[Start of section]

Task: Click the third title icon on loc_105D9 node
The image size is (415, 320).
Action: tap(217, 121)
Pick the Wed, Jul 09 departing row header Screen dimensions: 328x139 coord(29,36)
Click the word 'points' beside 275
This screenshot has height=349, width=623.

[End of section]
[Start of section]

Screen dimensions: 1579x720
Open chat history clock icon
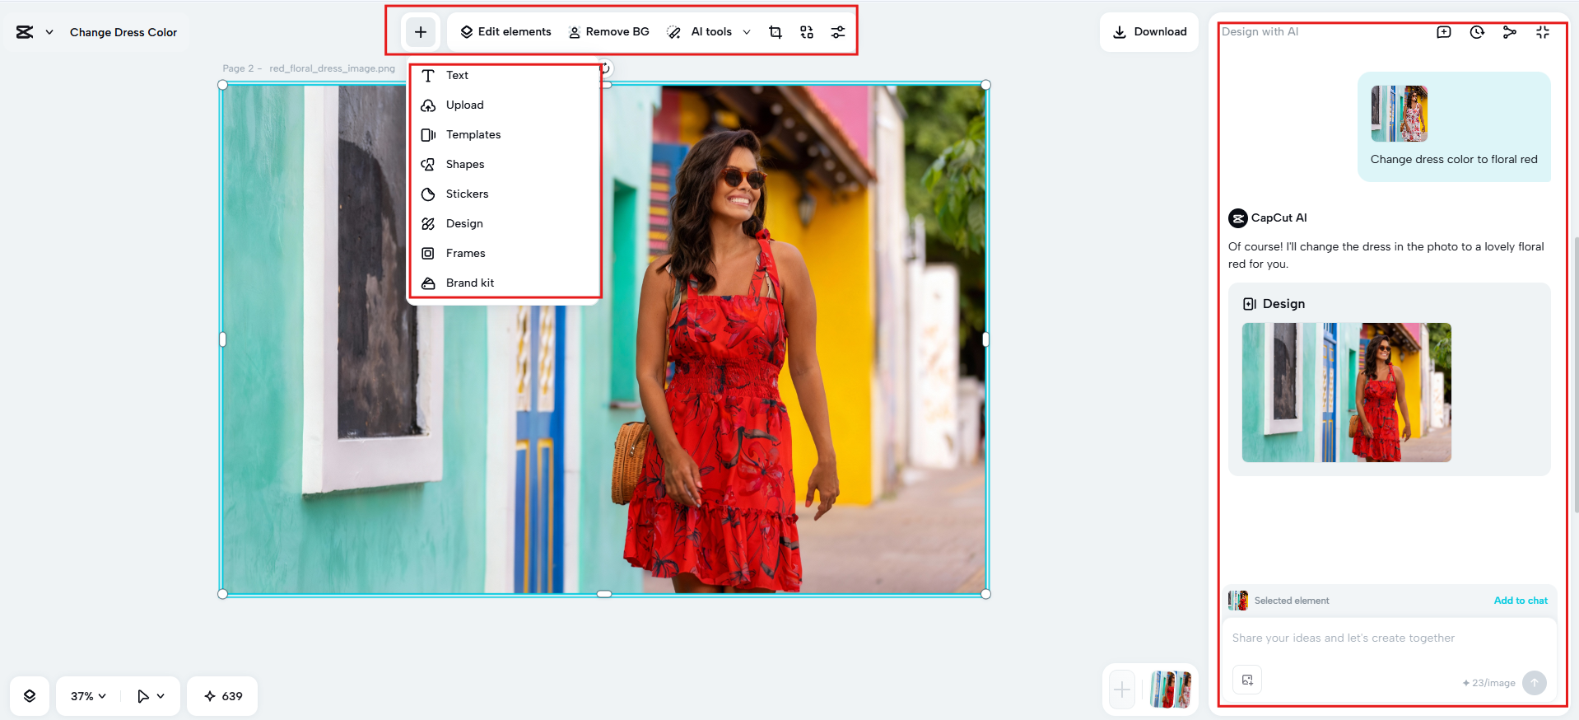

[End of section]

AIM OF THE EXERCISE
Scanning the data above, copy out every line where "dimensions" is found.

ANSWER BELOW
Pick the Wed, Jul 09 departing row header Screen dimensions: 328x139 coord(29,36)
Screen dimensions: 1579x720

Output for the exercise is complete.